Trump e Macron divergem sobre estratégia para a Ucrânia apesar das tentativas diplomáticas.

Trump e Macron divergem sobre estratégia para a Ucrânia apesar das tentativas diplomáticas.
Srinibas Rout
25 de fev. de 2025, 02:07 AM
  • Enquanto Trump pressionava por um acordo de cessar-fogo rápido com a Rússia, Macron enfatizou a necessidade de um processo estruturado.
  • Trump se recusou a classificar o presidente russo Vladimir Putin como ditador.
  • Macron, em contraste, foi inequívoco ao condenar as ações da Rússia.

O presidente dos EUA, Donald Trump, e o presidente francês, Emmanuel Macron, demonstraram cordialidade diplomática na segunda-feira, mas divergências marcantes surgiram em suas abordagens para resolver a guerra na Ucrânia.

Enquanto Trump pressionava por um acordo de cessar-fogo rápido com a Rússia, Macron enfatizou a necessidade de um processo de paz estruturado, revelando profundas divisões entre os Estados Unidos e a Europa sobre como encerrar o conflito.

A reunião, que marcou três anos desde a invasão russa da Ucrânia em 2022, destacou as estratégias contrastantes adotadas por Washington e Paris.

Enquanto Trump expressou seu desejo de intermediar uma trégua imediata, Macron enfatizou que qualquer acordo de paz deve ser cuidadosamente avaliado, verificado e incluir garantias de segurança.

Sua divergência sublinhou o debate mais amplo sobre se um cessar-fogo rápido levaria à estabilidade duradoura ou simplesmente serviria como uma pausa temporária antes de novas agressões de Moscou.

Trump evita chamar Putin de ditador.

Um dos momentos-chave das discussões ocorreu quando Trump se recusou a chamar o presidente russo Vladimir Putin de ditador, apesar de ter controversamente chamado o presidente ucraniano Volodymyr Zelensky de ditador apenas alguns dias antes.

Macron, em contraste, foi inequívoco ao condenar as ações da Rússia, afirmando: “O presidente Putin violou a paz”.

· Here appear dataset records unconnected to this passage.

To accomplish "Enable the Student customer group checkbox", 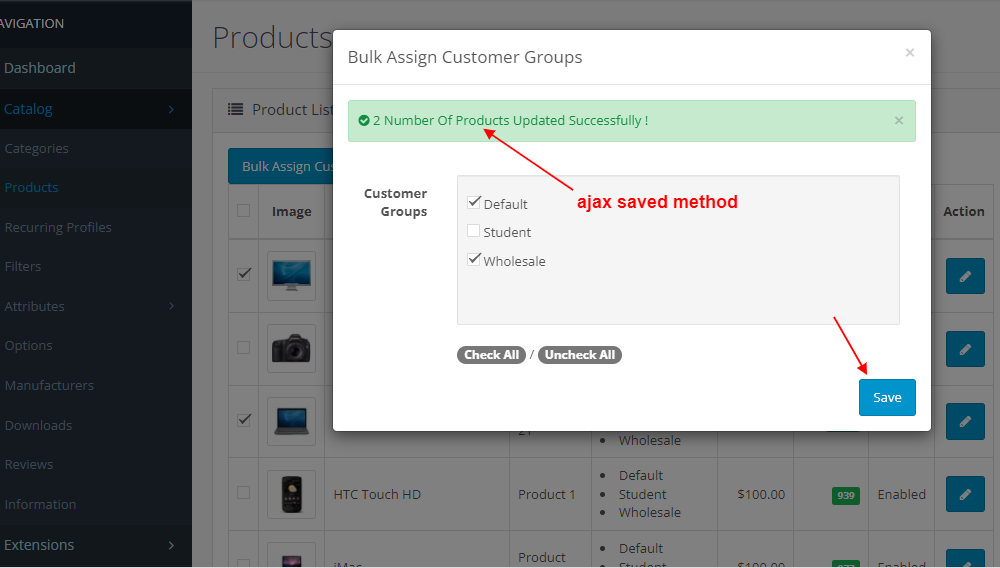I will 474,231.
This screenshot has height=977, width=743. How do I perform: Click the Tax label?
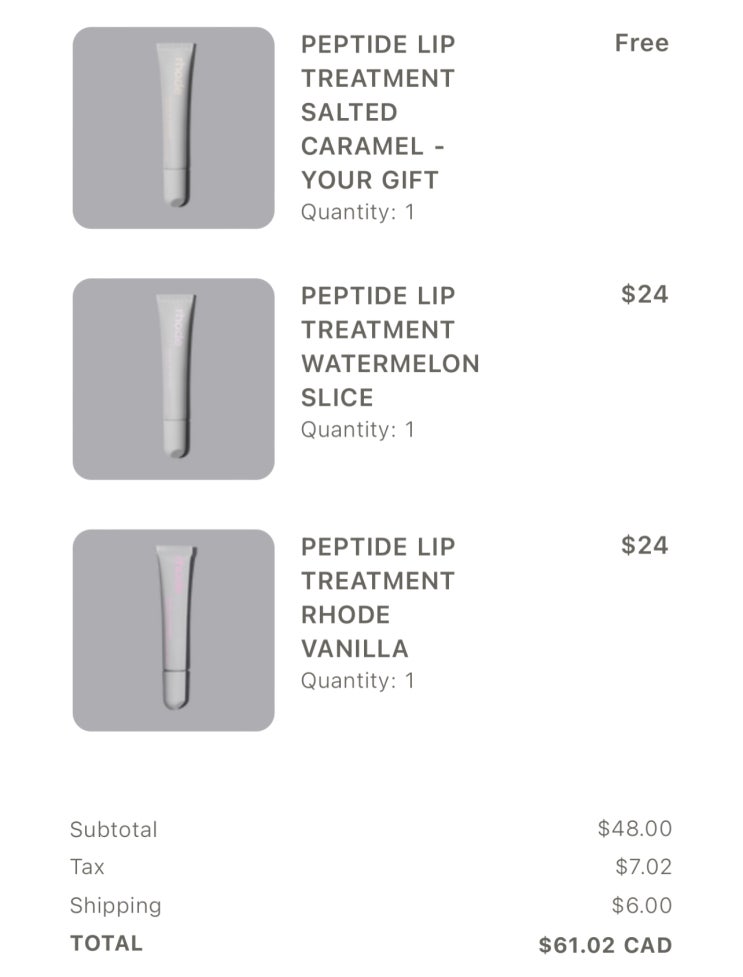point(87,867)
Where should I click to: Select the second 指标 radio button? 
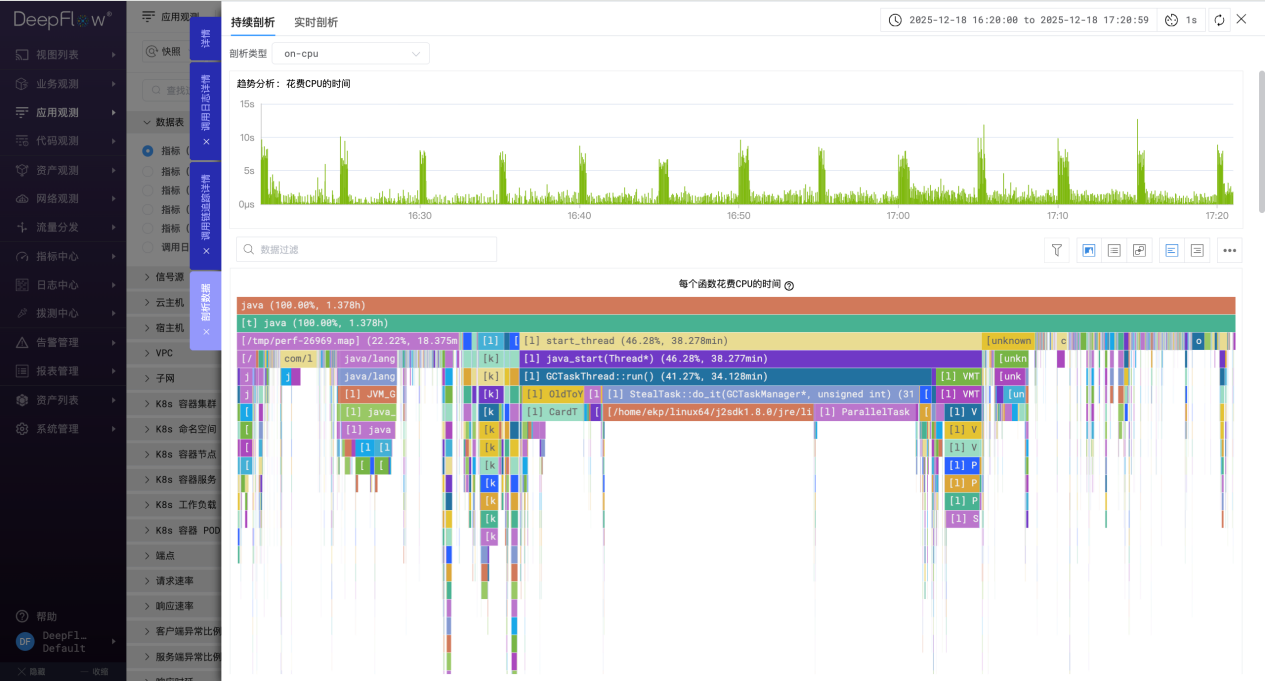pos(148,171)
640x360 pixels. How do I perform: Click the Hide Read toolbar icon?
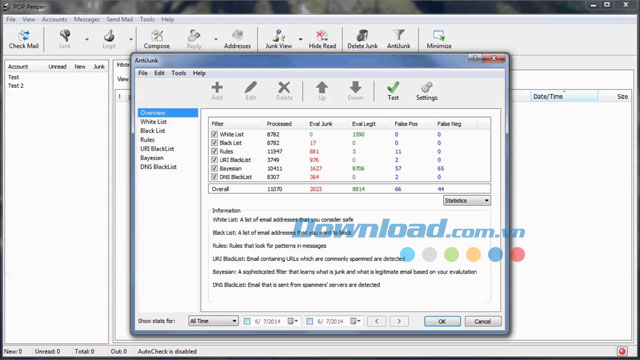click(x=322, y=36)
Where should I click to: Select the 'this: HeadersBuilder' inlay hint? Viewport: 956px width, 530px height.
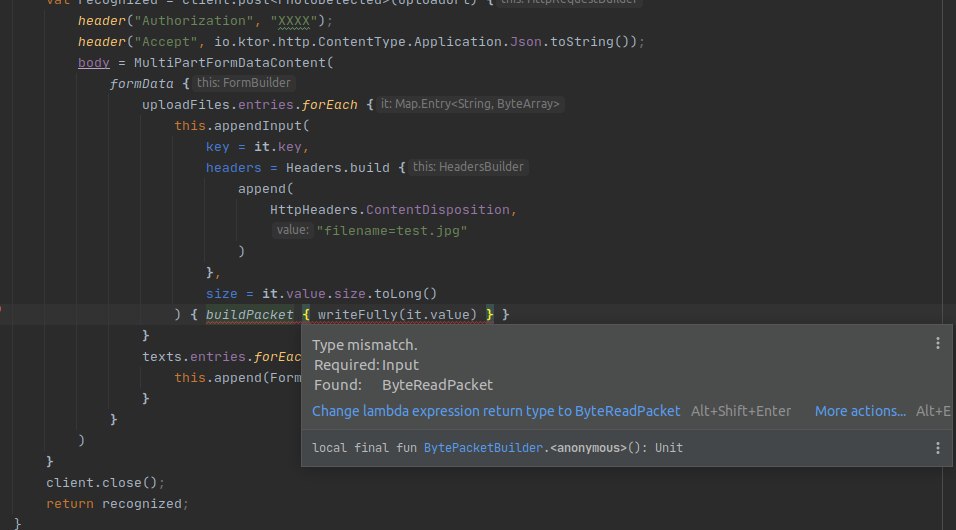tap(468, 167)
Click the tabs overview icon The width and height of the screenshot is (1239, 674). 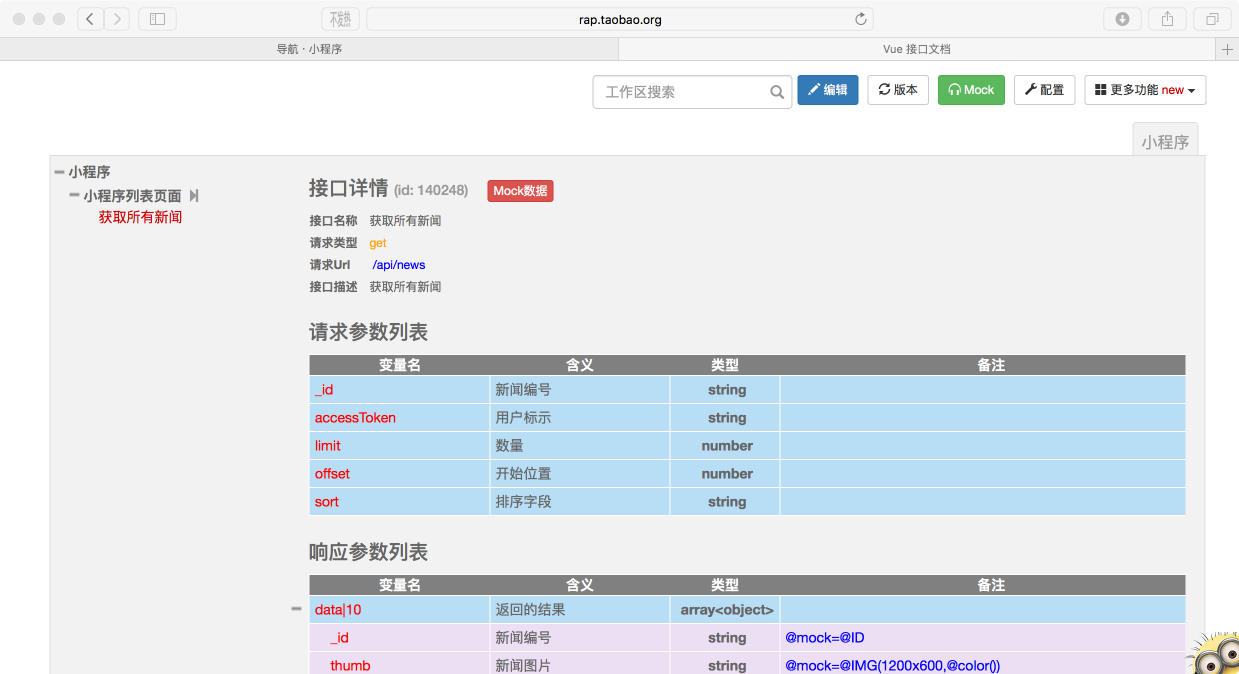pos(1211,18)

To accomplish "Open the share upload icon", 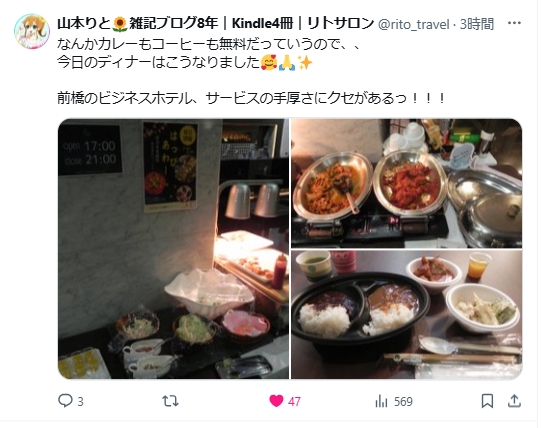I will [514, 401].
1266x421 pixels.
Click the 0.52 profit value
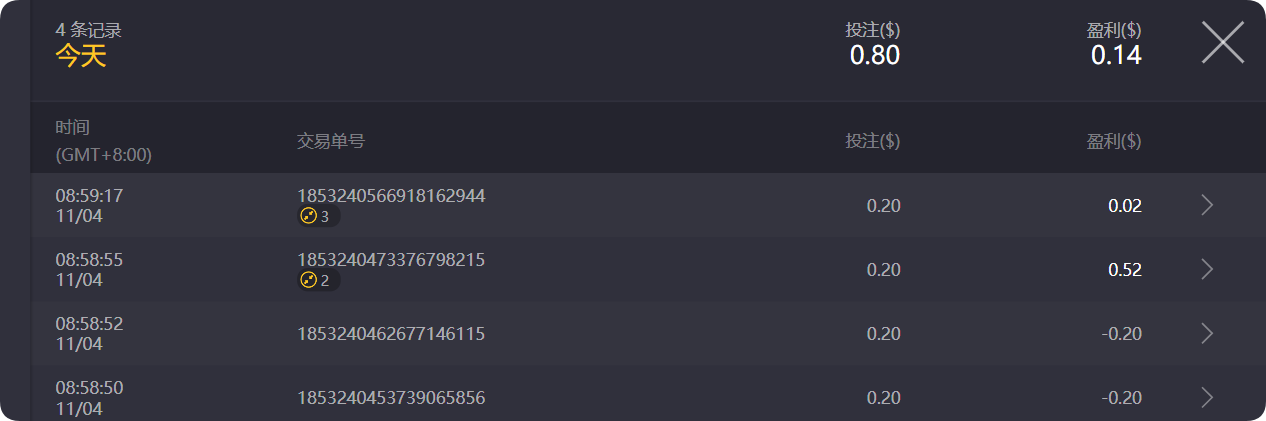coord(1125,269)
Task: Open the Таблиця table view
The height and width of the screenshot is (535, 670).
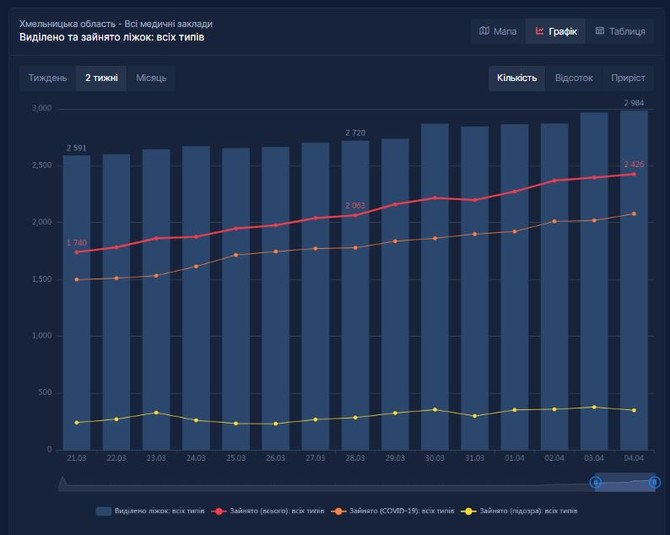Action: pyautogui.click(x=620, y=31)

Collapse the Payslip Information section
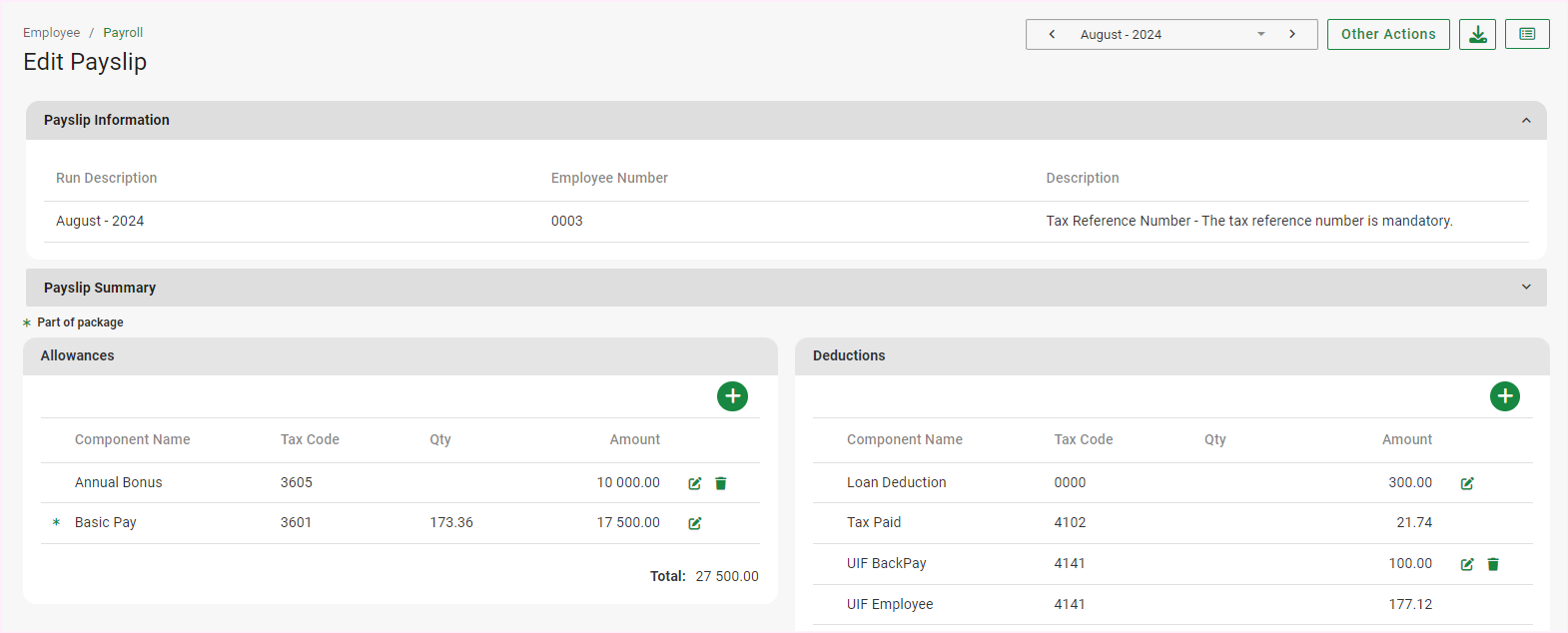coord(1525,121)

Seus comentários reforçaram a firme posição da Europa de que a Rússia continua sendo o claro agressor na guerra em curso.

Trump reiterou sua crença de que um cessar-fogo deveria ser alcançado “o mais rápido possível” e sugeriu que poderia viajar a Moscou para se encontrar com Putin assim que um acordo for firmado.

Seus comentários alimentaram especulações sobre a extensão de sua disposição em se envolver com o líder russo e o impacto potencial nas relações EUA-Europa.

Macron insiste em um processo de paz estruturado.

Enquanto Trump defendia uma resolução rápida, Macron alertou contra a pressa em fechar um acordo que pudesse deixar a Ucrânia vulnerável.

Ele enfatizou que qualquer acordo deve ser “avaliado, verificado e confirmado” para garantir que ofereça garantias de segurança reais, em vez de apenas congelar o conflito.

“Queremos a paz, ele quer a paz. Queremos a paz rapidamente, mas não queremos um acordo fraco”, disse Macron a repórteres, sinalizando suas preocupações de que um acordo prematuro poderia encorajar a Rússia em vez de deter futuras agressões.

Acordo sobre forças de manutenção da paz europeias

Apesar de suas diferenças, Trump e Macron encontraram um terreno comum na possibilidade de envio de forças de paz europeias assim que um acordo de paz formal for alcançado.

Macron esclareceu que essas forças não se envolveriam em combate ativo, mas serviriam para monitorar e fazer cumprir os termos do acordo.

“Eles não estariam na linha de frente. Eles não fariam parte de nenhum conflito. Estariam lá para garantir que a paz seja respeitada”, afirmou Macron.

Trump sinalizou seu apoio à proposta, afirmando que Putin também estava aberto à ideia.

“Sim, ele aceitará isso”, disse Trump, acrescentando que havia levantado especificamente a questão com o presidente russo.

O encontro entre Trump e Macron sublinhou a contínua divergência na diplomacia ocidental sobre como lidar com a crise na Ucrânia.

Enquanto o presidente dos EUA parecia ansioso por fechar um acordo e avançar para a desescalada, o líder francês insistiu que qualquer resolução deve estar enraizada na segurança a longo prazo.

À medida que a guerra na Ucrânia continua a moldar a geopolítica global, a divisão entre Washington e a Europa permanece um fator crucial na determinação dos próximos passos rumo à paz.